Veteran Stories:
Jim McKinny

Army

  • Jim McKinny at a September 2012 Memory Project event in Saskatoon, Saskatchewan.

    Jim McKinny
Enlarge Image
Listen to this story

"When I took over from the sergeant and he was going home, he warned me about snipers, sniper problems. And when he was telling me this, a sniper bullet went into the trench just next to his arm and he said, “Well that’s it, I’m gone,” and he left."

Transcript

We arrived at Inchon and we had to anchor out a ways because the docks had all been bombed out. And so we got off the ship and onto landing barges, and the landing barges took us to shore. But we could smell Inchon miles out in the harbour. The place stunk like you wouldn’t believe. But it’s like going into a barn, you smell the horse manure right away but after a while you don’t smell it anymore. That was the same effect at Inchon. We got to Inchon, we walked it seemed to me a half a mile across sugar sand on the shore, in full gear, battle dresses, and it was warm there, but we were in winter battle dresses because it was winter when we left Shilo [Manitoba]. We were soaking wet from sweat when we got to a – I’m not sure, but it seemed to me there was a railway siding there and we got on a train that reminded me of trains in the Western movies with wooden seats and plank floors. And we travelled well into the night on this train and then when the train stopped, we got off the train into trucks. And the trucks took us to I guess what was “A” Echelon and it was just a tent setup. So we slept on the ground in these tents that night. Then the next morning we had breakfast and then loaded up in trucks and took us up to the artillery lines, which was about maybe half a mile behind the front lines. And that’s where the 2nd Field [artillery] were located and we were dropped off there and the 2nd Field guys jumped on the trucks that we come in on and said goodbye and away they went.

When I took over from the Sergeant and he was going home, he warned me about snipers, sniper problems. And when he was telling me this, a sniper bullet went into the trench just next to his arm and he said, “Well that’s it, I’m gone,” and he left. That’s the last time I saw him. But the Lieutenant had mentioned to a tank, that was moved up behind us unbeknown to me, but it was moved up during the day, and he had mentioned to the tank commander that there was a sniper raising hell with us and gave him a rough idea where the sniper was shooting from. Well it was just sun-up when I guess one of the guys in the tank saw a flash and he fired the tank cannon at this flash. There was such a concussion that the dirt was coming in the trench. I thought that a mortar had landed in the trench and I kept looking at myself to me if I was all in one piece, and it was that tank firing. It’s a wonder I didn’t lose hearing because my ears were certainly ringing for a few hours.
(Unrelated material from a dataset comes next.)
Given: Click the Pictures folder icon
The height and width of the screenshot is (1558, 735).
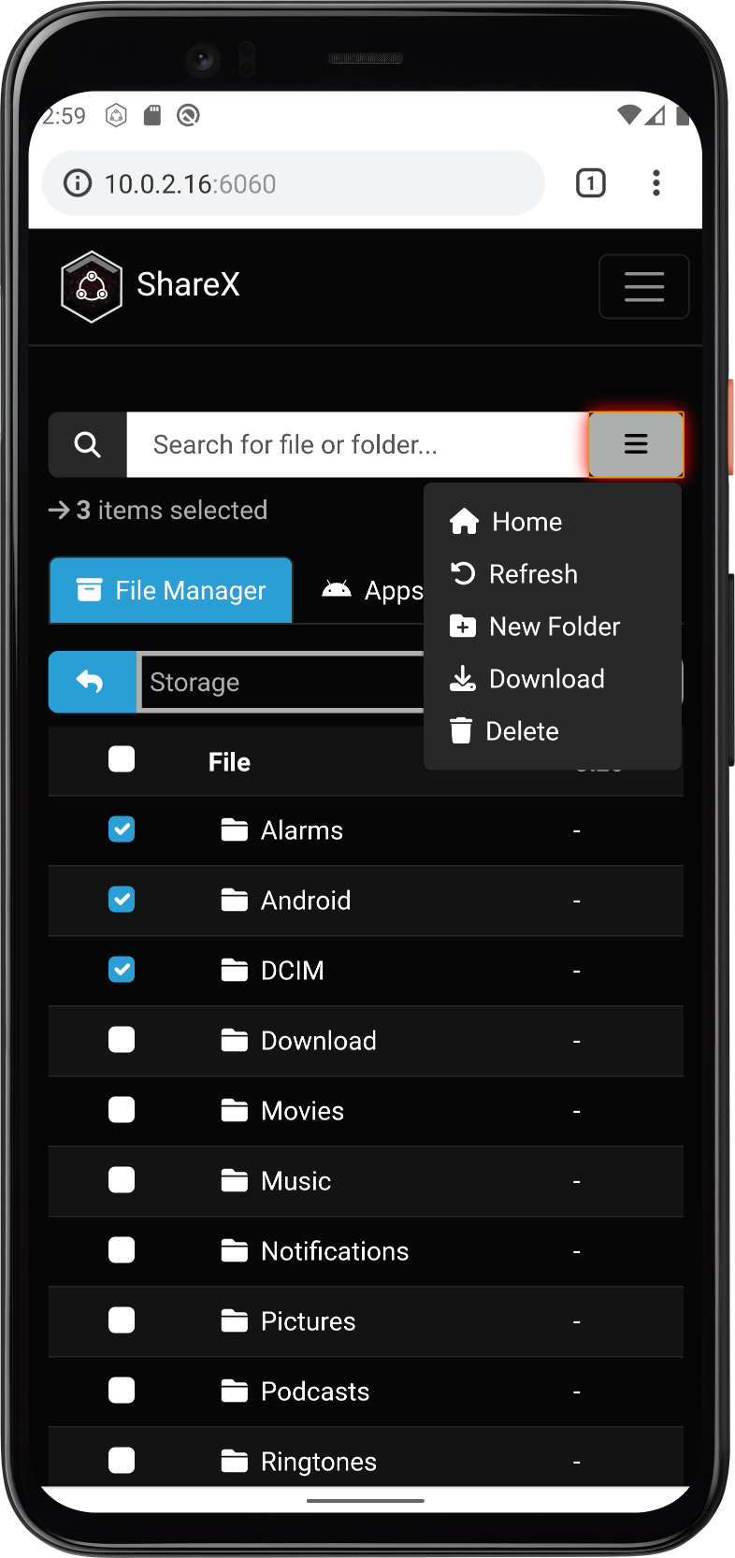Looking at the screenshot, I should click(235, 1320).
When the radio operator yelled, “Mike target, Mike target, Mike target!” if you happened to be dozing or sleeping you woke up in a hell of a hurry, because that was a regimental target. Oh maybe the Colonel went out there and wanted to see how good his troops were performing. I don’t know. Another time they were overrunning [Hill] 355. The RCRs [The Royal Canadian Regiment] I think were on 355 at the time. And I was up at the OP [Observation Post] at the time and I could just barely see the Chinese going up the slope up to 355.